RECORDS FOR THE TASK START

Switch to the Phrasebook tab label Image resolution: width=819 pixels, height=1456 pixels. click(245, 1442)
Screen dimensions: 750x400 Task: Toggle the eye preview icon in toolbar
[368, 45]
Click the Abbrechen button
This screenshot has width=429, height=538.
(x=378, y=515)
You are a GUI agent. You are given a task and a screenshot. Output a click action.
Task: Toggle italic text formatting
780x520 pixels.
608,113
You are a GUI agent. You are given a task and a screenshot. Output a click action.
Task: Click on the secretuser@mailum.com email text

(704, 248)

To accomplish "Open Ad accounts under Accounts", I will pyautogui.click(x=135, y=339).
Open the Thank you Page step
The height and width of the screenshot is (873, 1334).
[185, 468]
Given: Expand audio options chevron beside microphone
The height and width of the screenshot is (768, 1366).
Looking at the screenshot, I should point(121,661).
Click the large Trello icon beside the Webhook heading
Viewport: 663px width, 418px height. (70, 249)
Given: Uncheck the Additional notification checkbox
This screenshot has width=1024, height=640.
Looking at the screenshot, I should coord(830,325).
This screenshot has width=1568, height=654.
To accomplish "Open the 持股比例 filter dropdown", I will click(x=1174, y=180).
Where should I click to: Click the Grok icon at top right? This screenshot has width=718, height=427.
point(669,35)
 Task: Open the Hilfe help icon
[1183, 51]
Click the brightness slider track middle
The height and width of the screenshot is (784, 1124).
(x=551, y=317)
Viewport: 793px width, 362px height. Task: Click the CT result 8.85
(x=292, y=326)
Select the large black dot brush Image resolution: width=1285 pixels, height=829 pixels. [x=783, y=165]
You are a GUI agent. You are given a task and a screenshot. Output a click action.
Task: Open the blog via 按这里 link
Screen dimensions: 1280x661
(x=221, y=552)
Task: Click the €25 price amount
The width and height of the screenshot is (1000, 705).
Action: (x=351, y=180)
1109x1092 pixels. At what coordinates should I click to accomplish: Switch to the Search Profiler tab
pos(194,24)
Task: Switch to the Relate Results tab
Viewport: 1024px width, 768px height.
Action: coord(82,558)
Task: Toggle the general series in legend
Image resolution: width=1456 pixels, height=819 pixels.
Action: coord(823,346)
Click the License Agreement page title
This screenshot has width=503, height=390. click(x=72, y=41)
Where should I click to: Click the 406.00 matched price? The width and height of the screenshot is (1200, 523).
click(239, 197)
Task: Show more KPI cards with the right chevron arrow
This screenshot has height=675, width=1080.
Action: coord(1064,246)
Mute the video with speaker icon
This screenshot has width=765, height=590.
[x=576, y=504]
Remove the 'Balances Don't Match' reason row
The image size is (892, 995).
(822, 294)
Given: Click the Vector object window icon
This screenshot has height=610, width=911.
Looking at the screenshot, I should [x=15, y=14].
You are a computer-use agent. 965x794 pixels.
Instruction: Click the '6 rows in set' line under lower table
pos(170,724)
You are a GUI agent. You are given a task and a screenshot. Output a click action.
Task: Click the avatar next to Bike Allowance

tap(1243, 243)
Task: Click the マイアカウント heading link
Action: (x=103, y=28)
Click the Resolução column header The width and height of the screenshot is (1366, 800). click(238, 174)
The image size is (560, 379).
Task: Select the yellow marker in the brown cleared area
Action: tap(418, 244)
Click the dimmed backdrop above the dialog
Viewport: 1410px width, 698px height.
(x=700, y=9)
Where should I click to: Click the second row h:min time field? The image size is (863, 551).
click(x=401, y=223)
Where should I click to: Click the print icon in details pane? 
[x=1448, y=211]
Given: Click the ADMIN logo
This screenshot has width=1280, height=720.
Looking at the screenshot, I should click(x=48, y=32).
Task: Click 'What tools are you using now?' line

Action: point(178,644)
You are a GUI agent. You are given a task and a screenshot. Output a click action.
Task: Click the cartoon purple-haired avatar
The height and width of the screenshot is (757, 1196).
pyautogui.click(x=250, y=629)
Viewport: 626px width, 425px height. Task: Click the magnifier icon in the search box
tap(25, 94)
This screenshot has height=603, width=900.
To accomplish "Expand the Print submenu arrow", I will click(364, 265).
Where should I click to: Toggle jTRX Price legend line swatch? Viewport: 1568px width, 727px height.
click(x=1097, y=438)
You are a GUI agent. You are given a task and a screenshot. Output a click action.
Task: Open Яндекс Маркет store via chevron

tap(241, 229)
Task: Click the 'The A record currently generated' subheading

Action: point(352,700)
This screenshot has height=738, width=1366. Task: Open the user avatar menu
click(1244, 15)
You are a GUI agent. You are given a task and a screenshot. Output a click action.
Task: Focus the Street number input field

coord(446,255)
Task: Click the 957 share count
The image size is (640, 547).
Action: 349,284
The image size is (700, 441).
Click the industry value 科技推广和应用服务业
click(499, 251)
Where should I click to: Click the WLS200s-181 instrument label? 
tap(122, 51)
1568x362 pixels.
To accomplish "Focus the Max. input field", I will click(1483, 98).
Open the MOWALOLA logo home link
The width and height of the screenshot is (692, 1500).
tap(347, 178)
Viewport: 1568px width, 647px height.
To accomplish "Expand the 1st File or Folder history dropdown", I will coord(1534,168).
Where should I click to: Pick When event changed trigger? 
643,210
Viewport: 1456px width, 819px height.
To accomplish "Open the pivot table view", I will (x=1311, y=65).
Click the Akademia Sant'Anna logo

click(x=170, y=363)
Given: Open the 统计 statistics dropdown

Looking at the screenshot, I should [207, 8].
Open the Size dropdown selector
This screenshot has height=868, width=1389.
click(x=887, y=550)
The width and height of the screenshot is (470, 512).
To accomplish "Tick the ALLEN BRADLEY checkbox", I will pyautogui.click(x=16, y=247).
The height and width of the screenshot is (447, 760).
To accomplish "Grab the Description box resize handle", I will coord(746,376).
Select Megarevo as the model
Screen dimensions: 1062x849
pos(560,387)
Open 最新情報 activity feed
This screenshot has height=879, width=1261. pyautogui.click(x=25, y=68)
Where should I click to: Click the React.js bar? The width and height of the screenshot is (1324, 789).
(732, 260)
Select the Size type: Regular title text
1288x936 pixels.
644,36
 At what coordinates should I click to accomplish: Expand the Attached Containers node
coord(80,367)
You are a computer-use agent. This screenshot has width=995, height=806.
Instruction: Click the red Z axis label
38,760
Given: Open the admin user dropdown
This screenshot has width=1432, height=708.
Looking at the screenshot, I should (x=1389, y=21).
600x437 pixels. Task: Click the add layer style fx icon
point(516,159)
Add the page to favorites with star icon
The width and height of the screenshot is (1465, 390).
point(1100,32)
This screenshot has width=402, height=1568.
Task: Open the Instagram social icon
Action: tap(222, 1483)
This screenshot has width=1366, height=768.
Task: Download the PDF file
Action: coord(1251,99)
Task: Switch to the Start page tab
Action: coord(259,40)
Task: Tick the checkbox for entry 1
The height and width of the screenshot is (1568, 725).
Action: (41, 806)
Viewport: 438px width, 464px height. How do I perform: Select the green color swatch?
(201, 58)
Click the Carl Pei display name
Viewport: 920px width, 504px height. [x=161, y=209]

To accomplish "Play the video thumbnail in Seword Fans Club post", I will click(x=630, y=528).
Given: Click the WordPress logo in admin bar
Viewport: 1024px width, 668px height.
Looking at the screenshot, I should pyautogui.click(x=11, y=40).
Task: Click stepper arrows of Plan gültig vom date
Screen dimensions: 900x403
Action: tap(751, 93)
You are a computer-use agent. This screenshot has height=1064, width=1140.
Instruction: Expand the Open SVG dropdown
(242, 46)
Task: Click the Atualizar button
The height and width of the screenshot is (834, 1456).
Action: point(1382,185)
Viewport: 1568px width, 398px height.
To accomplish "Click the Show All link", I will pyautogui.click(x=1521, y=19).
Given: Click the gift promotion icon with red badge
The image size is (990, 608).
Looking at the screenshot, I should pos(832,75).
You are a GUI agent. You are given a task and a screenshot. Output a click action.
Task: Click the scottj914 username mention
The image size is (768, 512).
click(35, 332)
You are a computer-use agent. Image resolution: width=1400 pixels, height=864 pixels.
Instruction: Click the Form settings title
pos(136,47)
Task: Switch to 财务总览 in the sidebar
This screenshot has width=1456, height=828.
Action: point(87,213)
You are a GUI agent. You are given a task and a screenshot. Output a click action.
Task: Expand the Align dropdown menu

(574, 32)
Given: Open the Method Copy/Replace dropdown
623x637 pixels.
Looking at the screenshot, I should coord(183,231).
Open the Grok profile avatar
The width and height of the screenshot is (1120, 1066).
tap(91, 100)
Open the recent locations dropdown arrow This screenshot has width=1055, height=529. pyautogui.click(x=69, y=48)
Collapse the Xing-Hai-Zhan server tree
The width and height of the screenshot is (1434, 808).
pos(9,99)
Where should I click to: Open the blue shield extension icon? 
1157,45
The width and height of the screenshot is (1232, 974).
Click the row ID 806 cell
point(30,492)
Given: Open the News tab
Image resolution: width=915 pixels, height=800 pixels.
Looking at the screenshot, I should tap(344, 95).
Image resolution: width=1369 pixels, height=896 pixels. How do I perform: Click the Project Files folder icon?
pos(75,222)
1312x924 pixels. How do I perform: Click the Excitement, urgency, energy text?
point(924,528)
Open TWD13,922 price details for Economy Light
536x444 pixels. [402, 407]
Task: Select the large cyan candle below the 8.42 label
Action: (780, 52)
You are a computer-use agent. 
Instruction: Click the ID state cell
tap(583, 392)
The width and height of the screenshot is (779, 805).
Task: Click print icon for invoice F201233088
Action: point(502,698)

RECORDS FOR THE TASK END

__WORK REQUIRED__
The lines above, starting at the one with "Instruction: Click the Form settings title" and ending at the one with "Given: Open the News tab", are the only ones to return, exactly as written.

__COMPLETED TASK__
Instruction: Click the Form settings title
pos(136,47)
Task: Switch to 财务总览 in the sidebar
This screenshot has width=1456, height=828.
Action: point(87,213)
You are a GUI agent. You are given a task and a screenshot. Output a click action.
Task: Expand the Align dropdown menu

(574, 32)
Given: Open the Method Copy/Replace dropdown
623x637 pixels.
Looking at the screenshot, I should coord(183,231).
Open the Grok profile avatar
The width and height of the screenshot is (1120, 1066).
tap(91, 100)
Open the recent locations dropdown arrow This screenshot has width=1055, height=529. pyautogui.click(x=69, y=48)
Collapse the Xing-Hai-Zhan server tree
The width and height of the screenshot is (1434, 808).
pos(9,99)
Where should I click to: Open the blue shield extension icon? 
1157,45
The width and height of the screenshot is (1232, 974).
Click the row ID 806 cell
point(30,492)
Given: Open the News tab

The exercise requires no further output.